▶ Task brief:
Convert the data below into a Markdown table with two columns, Row and Text, giving each line its own numbered row and omitting blank lines.

— Begin Information given —

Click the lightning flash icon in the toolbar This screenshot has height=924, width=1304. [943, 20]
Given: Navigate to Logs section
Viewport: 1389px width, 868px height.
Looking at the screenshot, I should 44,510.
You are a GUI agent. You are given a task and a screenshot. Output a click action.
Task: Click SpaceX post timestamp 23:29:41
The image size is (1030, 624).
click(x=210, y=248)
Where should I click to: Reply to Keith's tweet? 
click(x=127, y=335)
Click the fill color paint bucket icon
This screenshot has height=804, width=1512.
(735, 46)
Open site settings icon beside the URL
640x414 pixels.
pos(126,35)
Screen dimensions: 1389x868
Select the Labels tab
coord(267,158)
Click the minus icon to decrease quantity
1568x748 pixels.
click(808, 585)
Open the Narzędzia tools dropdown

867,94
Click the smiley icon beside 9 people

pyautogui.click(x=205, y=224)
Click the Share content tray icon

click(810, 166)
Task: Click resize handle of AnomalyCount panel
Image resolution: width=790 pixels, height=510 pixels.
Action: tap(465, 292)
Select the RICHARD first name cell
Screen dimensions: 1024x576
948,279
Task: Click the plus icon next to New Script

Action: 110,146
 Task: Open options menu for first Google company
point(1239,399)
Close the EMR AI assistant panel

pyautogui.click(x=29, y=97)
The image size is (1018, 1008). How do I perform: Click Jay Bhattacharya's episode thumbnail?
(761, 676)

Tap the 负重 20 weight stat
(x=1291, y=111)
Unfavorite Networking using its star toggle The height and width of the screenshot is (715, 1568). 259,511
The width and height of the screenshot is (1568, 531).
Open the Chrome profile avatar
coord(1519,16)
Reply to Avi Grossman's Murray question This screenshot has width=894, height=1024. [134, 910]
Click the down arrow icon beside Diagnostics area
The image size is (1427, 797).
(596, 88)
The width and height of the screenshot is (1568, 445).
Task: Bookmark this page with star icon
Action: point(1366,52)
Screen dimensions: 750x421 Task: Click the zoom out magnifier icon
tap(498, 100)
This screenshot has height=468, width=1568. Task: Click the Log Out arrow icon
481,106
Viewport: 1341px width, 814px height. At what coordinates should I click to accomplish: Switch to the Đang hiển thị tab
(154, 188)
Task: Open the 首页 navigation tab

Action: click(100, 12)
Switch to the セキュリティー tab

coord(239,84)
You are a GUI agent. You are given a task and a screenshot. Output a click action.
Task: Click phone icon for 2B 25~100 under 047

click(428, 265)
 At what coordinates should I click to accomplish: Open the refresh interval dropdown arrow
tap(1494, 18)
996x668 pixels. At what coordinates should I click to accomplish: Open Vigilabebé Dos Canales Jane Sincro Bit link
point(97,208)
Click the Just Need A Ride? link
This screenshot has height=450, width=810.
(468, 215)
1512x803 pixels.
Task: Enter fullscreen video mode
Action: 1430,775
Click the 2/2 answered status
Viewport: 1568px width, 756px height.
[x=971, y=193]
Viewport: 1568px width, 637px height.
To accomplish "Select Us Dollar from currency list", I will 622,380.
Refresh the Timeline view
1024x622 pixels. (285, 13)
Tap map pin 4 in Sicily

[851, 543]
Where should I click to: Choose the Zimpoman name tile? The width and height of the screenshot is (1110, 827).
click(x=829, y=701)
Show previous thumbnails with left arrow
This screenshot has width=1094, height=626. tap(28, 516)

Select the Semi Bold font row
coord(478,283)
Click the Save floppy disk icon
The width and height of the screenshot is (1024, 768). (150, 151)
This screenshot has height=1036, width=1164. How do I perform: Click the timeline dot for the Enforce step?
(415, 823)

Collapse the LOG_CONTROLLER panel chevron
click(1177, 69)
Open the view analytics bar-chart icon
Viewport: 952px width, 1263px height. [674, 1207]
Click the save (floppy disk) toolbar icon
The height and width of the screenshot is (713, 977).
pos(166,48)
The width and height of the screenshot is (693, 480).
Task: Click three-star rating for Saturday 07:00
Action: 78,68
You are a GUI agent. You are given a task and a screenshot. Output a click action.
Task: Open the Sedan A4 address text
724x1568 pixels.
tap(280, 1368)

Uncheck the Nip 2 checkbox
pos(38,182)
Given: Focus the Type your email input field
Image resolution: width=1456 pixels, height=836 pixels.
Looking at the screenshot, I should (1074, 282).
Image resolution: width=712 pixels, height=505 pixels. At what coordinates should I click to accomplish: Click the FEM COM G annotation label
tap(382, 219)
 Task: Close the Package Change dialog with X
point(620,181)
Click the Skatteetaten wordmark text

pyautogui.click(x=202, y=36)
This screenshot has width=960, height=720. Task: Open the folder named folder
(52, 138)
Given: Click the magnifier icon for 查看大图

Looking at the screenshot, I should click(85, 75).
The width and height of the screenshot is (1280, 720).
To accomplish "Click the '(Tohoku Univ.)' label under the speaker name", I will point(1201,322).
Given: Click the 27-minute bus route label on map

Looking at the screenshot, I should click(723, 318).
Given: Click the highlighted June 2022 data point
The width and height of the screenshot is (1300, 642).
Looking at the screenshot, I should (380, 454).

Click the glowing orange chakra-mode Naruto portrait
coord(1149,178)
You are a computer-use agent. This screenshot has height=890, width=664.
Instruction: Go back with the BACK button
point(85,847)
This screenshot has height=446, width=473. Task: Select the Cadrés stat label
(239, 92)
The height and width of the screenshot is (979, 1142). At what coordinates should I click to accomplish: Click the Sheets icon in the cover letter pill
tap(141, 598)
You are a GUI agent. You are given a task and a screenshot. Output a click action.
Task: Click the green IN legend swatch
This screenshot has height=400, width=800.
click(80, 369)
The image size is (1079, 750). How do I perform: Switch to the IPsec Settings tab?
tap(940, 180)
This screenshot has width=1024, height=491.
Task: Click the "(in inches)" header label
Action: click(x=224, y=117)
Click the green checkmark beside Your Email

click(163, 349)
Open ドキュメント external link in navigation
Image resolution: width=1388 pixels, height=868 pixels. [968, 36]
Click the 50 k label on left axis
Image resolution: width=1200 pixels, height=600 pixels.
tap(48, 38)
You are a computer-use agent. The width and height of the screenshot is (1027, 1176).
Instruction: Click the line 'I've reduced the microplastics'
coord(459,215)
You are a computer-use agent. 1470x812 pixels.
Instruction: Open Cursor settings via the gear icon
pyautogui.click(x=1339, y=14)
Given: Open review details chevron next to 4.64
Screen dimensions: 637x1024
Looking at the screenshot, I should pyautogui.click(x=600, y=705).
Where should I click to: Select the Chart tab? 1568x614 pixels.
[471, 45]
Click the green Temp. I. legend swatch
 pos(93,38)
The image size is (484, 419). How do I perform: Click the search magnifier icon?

— End Information given —

▶ Response for this exercise:
| Row | Text |
|---|---|
| 1 | Click the lightning flash icon in the toolbar This screenshot has height=924, width=1304. [943, 20] |
| 2 | Given: Navigate to Logs section |
| 3 | Viewport: 1389px width, 868px height. |
| 4 | Looking at the screenshot, I should 44,510. |
| 5 | You are a GUI agent. You are given a task and a screenshot. Output a click action. |
| 6 | Task: Click SpaceX post timestamp 23:29:41 |
| 7 | The image size is (1030, 624). |
| 8 | click(x=210, y=248) |
| 9 | Where should I click to: Reply to Keith's tweet?  |
| 10 | click(x=127, y=335) |
| 11 | Click the fill color paint bucket icon |
| 12 | This screenshot has height=804, width=1512. |
| 13 | (735, 46) |
| 14 | Open site settings icon beside the URL |
| 15 | 640x414 pixels. |
| 16 | pos(126,35) |
| 17 | Screen dimensions: 1389x868 |
| 18 | Select the Labels tab |
| 19 | coord(267,158) |
| 20 | Click the minus icon to decrease quantity |
| 21 | 1568x748 pixels. |
| 22 | click(808, 585) |
| 23 | Open the Narzędzia tools dropdown |
| 24 | 867,94 |
| 25 | Click the smiley icon beside 9 people |
| 26 | pyautogui.click(x=205, y=224) |
| 27 | Click the Share content tray icon |
| 28 | click(810, 166) |
| 29 | Task: Click resize handle of AnomalyCount panel |
| 30 | Image resolution: width=790 pixels, height=510 pixels. |
| 31 | Action: tap(465, 292) |
| 32 | Select the RICHARD first name cell |
| 33 | Screen dimensions: 1024x576 |
| 34 | 948,279 |
| 35 | Task: Click the plus icon next to New Script |
| 36 | Action: 110,146 |
| 37 |  Task: Open options menu for first Google company |
| 38 | point(1239,399) |
| 39 | Close the EMR AI assistant panel |
| 40 | pyautogui.click(x=29, y=97) |
| 41 | The image size is (1018, 1008). How do I perform: Click Jay Bhattacharya's episode thumbnail? |
| 42 | (761, 676) |
| 43 | Tap the 负重 20 weight stat |
| 44 | (x=1291, y=111) |
| 45 | Unfavorite Networking using its star toggle The height and width of the screenshot is (715, 1568). 259,511 |
| 46 | The width and height of the screenshot is (1568, 531). |
| 47 | Open the Chrome profile avatar |
| 48 | coord(1519,16) |
| 49 | Reply to Avi Grossman's Murray question This screenshot has width=894, height=1024. [134, 910] |
| 50 | Click the down arrow icon beside Diagnostics area |
| 51 | The image size is (1427, 797). |
| 52 | (596, 88) |
| 53 | The width and height of the screenshot is (1568, 445). |
| 54 | Task: Bookmark this page with star icon |
| 55 | Action: point(1366,52) |
| 56 | Screen dimensions: 750x421 Task: Click the zoom out magnifier icon |
| 57 | tap(498, 100) |
| 58 | This screenshot has height=468, width=1568. Task: Click the Log Out arrow icon |
| 59 | 481,106 |
| 60 | Viewport: 1341px width, 814px height. At what coordinates should I click to accomplish: Switch to the Đang hiển thị tab |
| 61 | (154, 188) |
| 62 | Task: Open the 首页 navigation tab |
| 63 | Action: click(100, 12) |
| 64 | Switch to the セキュリティー tab |
| 65 | coord(239,84) |
| 66 | You are a GUI agent. You are given a task and a screenshot. Output a click action. |
| 67 | Task: Click phone icon for 2B 25~100 under 047 |
| 68 | click(428, 265) |
| 69 |  At what coordinates should I click to accomplish: Open the refresh interval dropdown arrow |
| 70 | tap(1494, 18) |
| 71 | 996x668 pixels. At what coordinates should I click to accomplish: Open Vigilabebé Dos Canales Jane Sincro Bit link |
| 72 | point(97,208) |
| 73 | Click the Just Need A Ride? link |
| 74 | This screenshot has height=450, width=810. |
| 75 | (468, 215) |
| 76 | 1512x803 pixels. |
| 77 | Task: Enter fullscreen video mode |
| 78 | Action: 1430,775 |
| 79 | Click the 2/2 answered status |
| 80 | Viewport: 1568px width, 756px height. |
| 81 | [x=971, y=193] |
| 82 | Viewport: 1568px width, 637px height. |
| 83 | To accomplish "Select Us Dollar from currency list", I will 622,380. |
| 84 | Refresh the Timeline view |
| 85 | 1024x622 pixels. (285, 13) |
| 86 | Tap map pin 4 in Sicily |
| 87 | [851, 543] |
| 88 | Where should I click to: Choose the Zimpoman name tile? The width and height of the screenshot is (1110, 827). |
| 89 | click(x=829, y=701) |
| 90 | Show previous thumbnails with left arrow |
| 91 | This screenshot has width=1094, height=626. tap(28, 516) |
| 92 | Select the Semi Bold font row |
| 93 | coord(478,283) |
| 94 | Click the Save floppy disk icon |
| 95 | The width and height of the screenshot is (1024, 768). (150, 151) |
| 96 | This screenshot has height=1036, width=1164. How do I perform: Click the timeline dot for the Enforce step? |
| 97 | (415, 823) |
| 98 | Collapse the LOG_CONTROLLER panel chevron |
| 99 | click(1177, 69) |
| 100 | Open the view analytics bar-chart icon |
| 101 | Viewport: 952px width, 1263px height. [674, 1207] |
| 102 | Click the save (floppy disk) toolbar icon |
| 103 | The height and width of the screenshot is (713, 977). |
| 104 | pos(166,48) |
| 105 | The width and height of the screenshot is (693, 480). |
| 106 | Task: Click three-star rating for Saturday 07:00 |
| 107 | Action: 78,68 |
| 108 | You are a GUI agent. You are given a task and a screenshot. Output a click action. |
| 109 | Task: Open the Sedan A4 address text |
| 110 | 724x1568 pixels. |
| 111 | tap(280, 1368) |
| 112 | Uncheck the Nip 2 checkbox |
| 113 | pos(38,182) |
| 114 | Given: Focus the Type your email input field |
| 115 | Image resolution: width=1456 pixels, height=836 pixels. |
| 116 | Looking at the screenshot, I should (1074, 282). |
| 117 | Image resolution: width=712 pixels, height=505 pixels. At what coordinates should I click to accomplish: Click the FEM COM G annotation label |
| 118 | tap(382, 219) |
| 119 |  Task: Close the Package Change dialog with X |
| 120 | point(620,181) |
| 121 | Click the Skatteetaten wordmark text |
| 122 | pyautogui.click(x=202, y=36) |
| 123 | This screenshot has width=960, height=720. Task: Open the folder named folder |
| 124 | (52, 138) |
| 125 | Given: Click the magnifier icon for 查看大图 |
| 126 | Looking at the screenshot, I should click(85, 75). |
| 127 | The width and height of the screenshot is (1280, 720). |
| 128 | To accomplish "Click the '(Tohoku Univ.)' label under the speaker name", I will point(1201,322). |
| 129 | Given: Click the 27-minute bus route label on map |
| 130 | Looking at the screenshot, I should click(723, 318). |
| 131 | Given: Click the highlighted June 2022 data point |
| 132 | The width and height of the screenshot is (1300, 642). |
| 133 | Looking at the screenshot, I should (380, 454). |
| 134 | Click the glowing orange chakra-mode Naruto portrait |
| 135 | coord(1149,178) |
| 136 | You are a computer-use agent. This screenshot has height=890, width=664. |
| 137 | Instruction: Go back with the BACK button |
| 138 | point(85,847) |
| 139 | This screenshot has height=446, width=473. Task: Select the Cadrés stat label |
| 140 | (239, 92) |
| 141 | The height and width of the screenshot is (979, 1142). At what coordinates should I click to accomplish: Click the Sheets icon in the cover letter pill |
| 142 | tap(141, 598) |
| 143 | You are a GUI agent. You are given a task and a screenshot. Output a click action. |
| 144 | Task: Click the green IN legend swatch |
| 145 | This screenshot has height=400, width=800. |
| 146 | click(80, 369) |
| 147 | The image size is (1079, 750). How do I perform: Switch to the IPsec Settings tab? |
| 148 | tap(940, 180) |
| 149 | This screenshot has width=1024, height=491. |
| 150 | Task: Click the "(in inches)" header label |
| 151 | Action: click(x=224, y=117) |
| 152 | Click the green checkmark beside Your Email |
| 153 | click(163, 349) |
| 154 | Open ドキュメント external link in navigation |
| 155 | Image resolution: width=1388 pixels, height=868 pixels. [968, 36] |
| 156 | Click the 50 k label on left axis |
| 157 | Image resolution: width=1200 pixels, height=600 pixels. |
| 158 | tap(48, 38) |
| 159 | You are a computer-use agent. The width and height of the screenshot is (1027, 1176). |
| 160 | Instruction: Click the line 'I've reduced the microplastics' |
| 161 | coord(459,215) |
| 162 | You are a computer-use agent. 1470x812 pixels. |
| 163 | Instruction: Open Cursor settings via the gear icon |
| 164 | pyautogui.click(x=1339, y=14) |
| 165 | Given: Open review details chevron next to 4.64 |
| 166 | Screen dimensions: 637x1024 |
| 167 | Looking at the screenshot, I should pyautogui.click(x=600, y=705). |
| 168 | Where should I click to: Select the Chart tab? 1568x614 pixels. |
| 169 | [471, 45] |
| 170 | Click the green Temp. I. legend swatch |
| 171 |  pos(93,38) |
| 172 | The image size is (484, 419). How do I perform: Click the search magnifier icon? |